▸ REQUIRED ACTION:
Which lines in the data below contain the word "computer"? Return each of them.
•••
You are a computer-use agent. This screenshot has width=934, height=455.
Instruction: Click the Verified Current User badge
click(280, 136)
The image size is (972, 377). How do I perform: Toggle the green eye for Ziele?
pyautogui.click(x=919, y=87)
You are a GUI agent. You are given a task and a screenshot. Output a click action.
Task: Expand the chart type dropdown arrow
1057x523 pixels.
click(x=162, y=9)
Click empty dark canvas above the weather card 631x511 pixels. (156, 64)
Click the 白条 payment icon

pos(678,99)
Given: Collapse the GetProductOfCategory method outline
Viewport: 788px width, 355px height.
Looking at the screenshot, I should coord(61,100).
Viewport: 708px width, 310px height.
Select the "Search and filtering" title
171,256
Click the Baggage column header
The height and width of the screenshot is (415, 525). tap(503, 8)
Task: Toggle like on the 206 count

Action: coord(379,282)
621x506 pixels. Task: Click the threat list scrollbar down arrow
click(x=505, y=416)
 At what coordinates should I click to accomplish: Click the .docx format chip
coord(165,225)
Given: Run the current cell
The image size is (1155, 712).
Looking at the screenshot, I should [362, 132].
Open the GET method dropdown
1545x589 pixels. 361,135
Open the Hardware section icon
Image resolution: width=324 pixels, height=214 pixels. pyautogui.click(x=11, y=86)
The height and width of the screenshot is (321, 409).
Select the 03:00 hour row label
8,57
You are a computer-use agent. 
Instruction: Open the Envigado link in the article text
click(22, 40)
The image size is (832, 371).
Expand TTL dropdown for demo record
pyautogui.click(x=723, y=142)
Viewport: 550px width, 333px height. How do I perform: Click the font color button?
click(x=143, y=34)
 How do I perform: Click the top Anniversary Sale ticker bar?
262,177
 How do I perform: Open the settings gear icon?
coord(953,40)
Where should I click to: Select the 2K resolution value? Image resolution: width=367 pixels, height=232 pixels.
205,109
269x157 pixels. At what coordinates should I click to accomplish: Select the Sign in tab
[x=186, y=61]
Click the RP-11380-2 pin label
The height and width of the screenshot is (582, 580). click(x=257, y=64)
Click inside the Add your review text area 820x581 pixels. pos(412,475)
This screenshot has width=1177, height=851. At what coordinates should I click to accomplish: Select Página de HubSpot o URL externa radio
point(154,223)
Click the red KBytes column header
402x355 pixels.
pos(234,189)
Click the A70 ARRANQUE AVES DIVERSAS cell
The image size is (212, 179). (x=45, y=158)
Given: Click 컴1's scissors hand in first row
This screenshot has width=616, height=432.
•••
▸ SOLVED PROBLEM:
You are a computer-use agent. This screenshot has width=934, height=455.
You are a computer-use agent. 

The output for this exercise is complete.